Myers Barnes Blog

Differential demonstration: Is your new home presentation on the right route?

Categories: Customer Service, Leadership, New Home Sales, New Home Sales Coach, New Home Sales Management, New Home Sales Marketing, New Home Sales Process, New Home Sales Training | Posted: April 19, 2016

I’m still en route to differentiating new home demonstration the right way. In this article, I’m literally on the route to success.

curb appeal

Differential demonstration is a process for showing a new home in a way that drives the vision in the prospect’s mind of living in this house—from the furnishings to the activity. It’s not just a matter of walking them through the new home and exalting its wonderful features, but rather finding the “touch points” that matter to this buyer and hitting as many as possible. Help them picture themselves cooking in the kitchen, relaxing on their own furniture in the family room, waking up to the sunshine streaming through the master bedroom window, and getting ready in the morning without having to share a sink.

A new home presentation is enhanced by these differentiating points but you can also up your psychological advantage by following a pre-planned route through the home.

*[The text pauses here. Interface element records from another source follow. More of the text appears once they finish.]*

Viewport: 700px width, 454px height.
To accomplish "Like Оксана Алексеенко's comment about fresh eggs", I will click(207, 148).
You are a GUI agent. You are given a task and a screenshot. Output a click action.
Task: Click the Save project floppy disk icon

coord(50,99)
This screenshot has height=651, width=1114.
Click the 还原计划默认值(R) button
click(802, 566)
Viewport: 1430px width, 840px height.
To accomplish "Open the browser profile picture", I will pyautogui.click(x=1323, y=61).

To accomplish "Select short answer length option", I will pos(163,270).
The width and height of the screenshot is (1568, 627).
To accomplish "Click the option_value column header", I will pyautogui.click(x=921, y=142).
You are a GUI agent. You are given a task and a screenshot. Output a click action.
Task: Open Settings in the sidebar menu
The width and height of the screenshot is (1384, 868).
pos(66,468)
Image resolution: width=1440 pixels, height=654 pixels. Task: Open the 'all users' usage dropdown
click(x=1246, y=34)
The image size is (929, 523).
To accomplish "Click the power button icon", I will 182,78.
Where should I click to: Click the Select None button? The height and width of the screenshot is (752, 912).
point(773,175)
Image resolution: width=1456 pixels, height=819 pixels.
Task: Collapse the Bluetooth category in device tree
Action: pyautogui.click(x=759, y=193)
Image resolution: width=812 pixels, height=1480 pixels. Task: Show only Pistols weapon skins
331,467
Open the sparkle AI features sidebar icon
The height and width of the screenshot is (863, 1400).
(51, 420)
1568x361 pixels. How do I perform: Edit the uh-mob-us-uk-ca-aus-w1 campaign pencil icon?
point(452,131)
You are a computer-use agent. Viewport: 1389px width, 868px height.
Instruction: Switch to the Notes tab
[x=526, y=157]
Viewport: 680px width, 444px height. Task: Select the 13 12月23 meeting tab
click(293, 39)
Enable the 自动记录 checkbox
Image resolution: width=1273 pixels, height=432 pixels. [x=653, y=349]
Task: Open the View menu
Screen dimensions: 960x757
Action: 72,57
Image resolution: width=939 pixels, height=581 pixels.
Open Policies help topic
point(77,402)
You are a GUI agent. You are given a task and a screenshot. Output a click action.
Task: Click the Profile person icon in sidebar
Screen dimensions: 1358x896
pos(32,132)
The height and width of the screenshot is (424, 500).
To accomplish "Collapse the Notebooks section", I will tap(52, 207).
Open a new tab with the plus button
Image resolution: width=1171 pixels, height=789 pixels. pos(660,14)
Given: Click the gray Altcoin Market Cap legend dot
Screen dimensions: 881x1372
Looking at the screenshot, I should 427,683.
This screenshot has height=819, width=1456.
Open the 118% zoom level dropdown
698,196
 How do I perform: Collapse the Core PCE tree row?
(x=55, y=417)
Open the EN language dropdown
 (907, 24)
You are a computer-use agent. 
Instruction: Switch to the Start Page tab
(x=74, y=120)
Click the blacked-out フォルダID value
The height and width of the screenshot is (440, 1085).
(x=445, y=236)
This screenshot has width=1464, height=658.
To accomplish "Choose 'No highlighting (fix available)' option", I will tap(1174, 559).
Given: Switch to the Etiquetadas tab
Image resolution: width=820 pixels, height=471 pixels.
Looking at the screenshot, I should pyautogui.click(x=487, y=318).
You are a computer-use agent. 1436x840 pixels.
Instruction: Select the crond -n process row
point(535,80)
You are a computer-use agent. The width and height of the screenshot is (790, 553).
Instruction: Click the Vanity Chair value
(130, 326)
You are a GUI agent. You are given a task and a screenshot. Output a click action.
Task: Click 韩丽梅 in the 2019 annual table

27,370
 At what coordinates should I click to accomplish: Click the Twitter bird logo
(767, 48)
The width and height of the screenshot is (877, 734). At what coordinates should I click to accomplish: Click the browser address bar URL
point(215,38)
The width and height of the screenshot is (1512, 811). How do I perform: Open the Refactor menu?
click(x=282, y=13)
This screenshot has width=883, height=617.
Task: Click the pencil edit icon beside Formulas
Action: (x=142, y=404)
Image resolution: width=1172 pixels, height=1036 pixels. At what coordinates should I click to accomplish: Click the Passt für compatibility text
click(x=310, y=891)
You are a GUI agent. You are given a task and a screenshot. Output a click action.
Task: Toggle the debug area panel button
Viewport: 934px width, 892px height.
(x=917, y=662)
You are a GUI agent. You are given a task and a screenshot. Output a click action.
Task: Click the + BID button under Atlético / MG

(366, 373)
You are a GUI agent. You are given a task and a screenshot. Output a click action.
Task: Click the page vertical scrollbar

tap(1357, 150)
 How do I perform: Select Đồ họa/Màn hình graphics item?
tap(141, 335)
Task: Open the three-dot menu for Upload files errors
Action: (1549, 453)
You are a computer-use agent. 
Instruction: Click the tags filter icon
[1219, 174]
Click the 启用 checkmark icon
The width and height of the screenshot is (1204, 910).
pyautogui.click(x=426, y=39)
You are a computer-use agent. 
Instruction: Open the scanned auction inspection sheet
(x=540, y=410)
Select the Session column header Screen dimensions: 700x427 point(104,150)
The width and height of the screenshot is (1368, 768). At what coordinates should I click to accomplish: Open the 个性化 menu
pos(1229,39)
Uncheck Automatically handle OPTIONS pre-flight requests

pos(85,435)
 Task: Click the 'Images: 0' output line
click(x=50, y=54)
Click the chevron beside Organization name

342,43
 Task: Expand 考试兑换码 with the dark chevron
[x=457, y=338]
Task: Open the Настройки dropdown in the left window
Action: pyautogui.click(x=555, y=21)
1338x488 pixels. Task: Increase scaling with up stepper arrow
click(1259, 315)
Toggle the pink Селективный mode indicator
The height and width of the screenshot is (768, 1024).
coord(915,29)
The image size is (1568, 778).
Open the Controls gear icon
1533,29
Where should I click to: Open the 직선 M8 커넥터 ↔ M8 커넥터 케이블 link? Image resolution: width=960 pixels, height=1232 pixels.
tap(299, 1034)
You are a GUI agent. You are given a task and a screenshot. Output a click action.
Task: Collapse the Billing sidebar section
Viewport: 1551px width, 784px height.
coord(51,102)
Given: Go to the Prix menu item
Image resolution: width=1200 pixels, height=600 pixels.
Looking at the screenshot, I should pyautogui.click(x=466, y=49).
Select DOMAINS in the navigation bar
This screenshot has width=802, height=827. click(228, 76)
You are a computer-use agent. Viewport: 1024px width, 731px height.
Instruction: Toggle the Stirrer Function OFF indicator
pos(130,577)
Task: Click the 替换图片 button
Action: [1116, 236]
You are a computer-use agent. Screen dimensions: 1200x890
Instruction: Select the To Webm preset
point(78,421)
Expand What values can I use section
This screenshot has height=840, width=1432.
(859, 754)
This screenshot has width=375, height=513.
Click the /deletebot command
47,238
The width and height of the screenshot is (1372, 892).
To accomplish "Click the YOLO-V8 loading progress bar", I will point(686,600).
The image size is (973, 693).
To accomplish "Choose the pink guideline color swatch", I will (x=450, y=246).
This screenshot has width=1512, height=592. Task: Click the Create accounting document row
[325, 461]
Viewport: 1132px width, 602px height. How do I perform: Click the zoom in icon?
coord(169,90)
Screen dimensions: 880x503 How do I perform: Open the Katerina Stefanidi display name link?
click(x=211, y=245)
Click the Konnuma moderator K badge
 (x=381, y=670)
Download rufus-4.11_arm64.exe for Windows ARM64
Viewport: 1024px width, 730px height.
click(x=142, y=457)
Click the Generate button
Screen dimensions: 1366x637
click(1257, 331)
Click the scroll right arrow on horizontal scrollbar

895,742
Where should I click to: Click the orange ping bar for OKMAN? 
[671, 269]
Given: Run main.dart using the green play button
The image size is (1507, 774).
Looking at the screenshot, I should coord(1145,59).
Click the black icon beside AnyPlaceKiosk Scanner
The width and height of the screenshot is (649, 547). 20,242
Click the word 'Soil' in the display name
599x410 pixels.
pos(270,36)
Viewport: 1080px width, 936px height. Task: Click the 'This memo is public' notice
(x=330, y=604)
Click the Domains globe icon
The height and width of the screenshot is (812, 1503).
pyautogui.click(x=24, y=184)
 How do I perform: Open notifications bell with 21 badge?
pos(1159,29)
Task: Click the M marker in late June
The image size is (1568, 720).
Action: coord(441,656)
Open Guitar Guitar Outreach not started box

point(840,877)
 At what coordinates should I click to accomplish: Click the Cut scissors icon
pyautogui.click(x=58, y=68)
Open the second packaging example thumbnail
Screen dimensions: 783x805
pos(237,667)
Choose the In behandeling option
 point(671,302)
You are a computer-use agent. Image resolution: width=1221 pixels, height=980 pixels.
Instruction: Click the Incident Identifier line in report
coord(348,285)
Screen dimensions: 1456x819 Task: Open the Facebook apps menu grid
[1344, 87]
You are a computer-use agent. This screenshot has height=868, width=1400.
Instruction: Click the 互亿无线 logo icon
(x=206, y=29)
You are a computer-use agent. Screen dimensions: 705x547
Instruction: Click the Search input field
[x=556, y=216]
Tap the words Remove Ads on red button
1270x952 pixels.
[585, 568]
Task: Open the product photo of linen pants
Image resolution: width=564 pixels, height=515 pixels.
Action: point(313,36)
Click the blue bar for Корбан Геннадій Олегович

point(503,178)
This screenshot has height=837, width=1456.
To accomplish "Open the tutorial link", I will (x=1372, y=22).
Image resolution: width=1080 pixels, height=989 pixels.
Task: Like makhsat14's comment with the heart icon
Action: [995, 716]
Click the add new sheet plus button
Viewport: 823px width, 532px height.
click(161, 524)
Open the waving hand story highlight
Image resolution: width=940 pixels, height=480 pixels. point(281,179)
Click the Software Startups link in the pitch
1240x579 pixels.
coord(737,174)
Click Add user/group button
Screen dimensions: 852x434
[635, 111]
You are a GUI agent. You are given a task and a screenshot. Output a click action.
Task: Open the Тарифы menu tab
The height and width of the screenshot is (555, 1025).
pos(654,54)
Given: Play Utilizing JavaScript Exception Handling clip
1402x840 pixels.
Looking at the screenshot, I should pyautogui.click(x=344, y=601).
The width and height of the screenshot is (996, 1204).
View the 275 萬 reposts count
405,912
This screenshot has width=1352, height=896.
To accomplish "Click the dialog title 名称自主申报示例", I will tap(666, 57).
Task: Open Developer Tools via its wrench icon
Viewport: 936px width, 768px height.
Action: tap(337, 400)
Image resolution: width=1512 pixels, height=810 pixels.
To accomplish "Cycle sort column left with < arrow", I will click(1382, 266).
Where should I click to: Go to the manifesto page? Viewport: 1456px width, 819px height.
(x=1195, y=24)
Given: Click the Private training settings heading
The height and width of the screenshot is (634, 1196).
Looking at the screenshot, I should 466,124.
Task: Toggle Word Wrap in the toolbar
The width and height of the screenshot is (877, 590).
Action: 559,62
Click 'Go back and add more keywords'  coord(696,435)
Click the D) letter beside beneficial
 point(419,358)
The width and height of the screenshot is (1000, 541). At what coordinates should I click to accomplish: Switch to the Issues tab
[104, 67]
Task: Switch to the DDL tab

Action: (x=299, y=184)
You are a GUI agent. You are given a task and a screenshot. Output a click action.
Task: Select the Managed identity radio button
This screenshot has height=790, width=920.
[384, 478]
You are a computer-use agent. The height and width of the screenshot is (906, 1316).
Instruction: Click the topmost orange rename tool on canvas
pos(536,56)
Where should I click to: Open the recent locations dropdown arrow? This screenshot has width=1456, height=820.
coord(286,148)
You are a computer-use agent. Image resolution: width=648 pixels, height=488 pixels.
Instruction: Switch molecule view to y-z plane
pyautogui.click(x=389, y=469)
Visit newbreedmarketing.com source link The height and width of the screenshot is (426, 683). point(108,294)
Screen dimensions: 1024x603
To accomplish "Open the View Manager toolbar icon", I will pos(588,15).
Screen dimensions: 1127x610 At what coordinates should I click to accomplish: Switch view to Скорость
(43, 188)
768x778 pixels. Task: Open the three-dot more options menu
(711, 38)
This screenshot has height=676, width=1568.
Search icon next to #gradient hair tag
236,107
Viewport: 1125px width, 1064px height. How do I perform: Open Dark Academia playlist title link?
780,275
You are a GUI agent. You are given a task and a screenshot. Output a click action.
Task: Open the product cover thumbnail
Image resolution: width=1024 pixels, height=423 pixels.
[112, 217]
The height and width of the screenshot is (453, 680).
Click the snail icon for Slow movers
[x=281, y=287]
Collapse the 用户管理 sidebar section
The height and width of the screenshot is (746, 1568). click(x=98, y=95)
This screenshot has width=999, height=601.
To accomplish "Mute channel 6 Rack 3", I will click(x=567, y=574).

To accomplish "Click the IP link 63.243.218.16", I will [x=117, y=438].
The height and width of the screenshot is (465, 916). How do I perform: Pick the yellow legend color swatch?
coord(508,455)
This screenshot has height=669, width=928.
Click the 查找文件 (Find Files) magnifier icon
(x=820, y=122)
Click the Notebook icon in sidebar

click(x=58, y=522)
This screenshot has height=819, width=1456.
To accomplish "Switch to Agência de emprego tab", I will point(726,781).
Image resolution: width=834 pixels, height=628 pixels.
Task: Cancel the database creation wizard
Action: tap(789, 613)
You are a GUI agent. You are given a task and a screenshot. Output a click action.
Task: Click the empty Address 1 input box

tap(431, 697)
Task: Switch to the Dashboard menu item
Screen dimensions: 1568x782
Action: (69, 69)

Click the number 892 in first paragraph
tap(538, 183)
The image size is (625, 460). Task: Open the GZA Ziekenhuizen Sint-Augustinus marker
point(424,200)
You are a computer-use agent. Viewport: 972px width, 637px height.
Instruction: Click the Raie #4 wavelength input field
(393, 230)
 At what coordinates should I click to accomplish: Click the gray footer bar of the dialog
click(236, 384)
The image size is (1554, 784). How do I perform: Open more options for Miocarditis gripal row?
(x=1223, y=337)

Yes, it matters not just where you go, but when.

Is your new home sales presentation on the right route? Here’s the tour I recommend to new home sales consultants:

  1. Start at the curb. Your presentation should begin with a full view of the home’s curb appeal. Stand as far back as necessary, even stepping into the street if you have to so your prospect can get the big picture.
  2. Pause at the entry. Distinguish the home by telling the homebuyer the name of this particular home design, also noting the basic features, like number of bedrooms and baths, and the square footage. This is the introduction, appropriately offered at the threshold.
  3. Enter the foyer slowly and intentionally. Look around and remind your prospect of this place where they will be welcoming their guests.
  4. Point out the formal dining room. If there is a formal dining room off the foyer, introduce this space first.
  5. Move to the family room. The family room is probably close to the kitchen. To give your buyers the best view of the family room, move into the kitchen, far enough so they can see the full room—but you’re not going to give them the complete family room and kitchen tour…not yet, any way. Instead, you’re building up the anticipation for this important room so you can present it later in the presentation. Just let them know you’ll come back to this area.
  6. Visit the secondary bedrooms. Remember, you’re rising to a crescendo in anticipation. So, never start with the master bedroom. That’s like presenting the main course before the appetizer. Show the buyers where the other family members or guests will stay.
  7. Return to the family room and kitchen. I bet you thought I was going to guide you to the master bedroom, huh? No. Take them back to most of the living takes place. Give them the details. Talk about family activities that would happen here—family movie night, enjoying a crackling fire on a chilly night, hosting friends at the holidays. Take your time here. Paint that image so clearly that they can see, hear, smell, and taste the experience.
  8. Save the master suite for last. You’ve teased. You’ve offered subtle hints. Now take your prospects to the master suite. Ask them how they would arrange their furniture in this space. Explore the “tv or no tv in the bedroom” debate. Have them linger here so they can create the image of “home” vividly in their minds.
  9. Walk back through the family room. Redundant? Certainly not! This is the heart of the home. Bring them back here a few times to feel comfortable in this space.
  10. Exit to the patio. Guide them to the entrance to the outdoor living space. Let them take it in a moment.
  11. Move from the patio to the corner pin. Just as you started from the farthest reach in the front to enjoy the curb appeal, walk to the end of the property in the back yard. Explore the activity that could occur here. Kids playing in the yard. Cookouts. Evenings by the fire pit. Ask them to envision how they would enjoy their outdoor living in this home.
  12. Re-enter through the family room and kitchen. Again, return to the core. Ask the potential homebuyer(s) if they would like to revisit any part of the home. Invite them to browse on their own. While they wander, stay in the family room, relaxing comfortably. That means no talking or texting on the phone. Show them how it looks to have a friendly visitor.
  13. Finish. When they return, present your close in a casual, conversational manner. Your goal is to gain some type of commitment before they leave. What is the next step in this process? What do they need in order to choose this house as their home?

Practice the differential demonstration tour of your home before actually guiding any prospective homebuyers. Finetune your presentation and know your touch points so well that they are reflexive and don’t come across as scripted. Train yourself to escalate your energy level so they feel your enthusiasm for this home.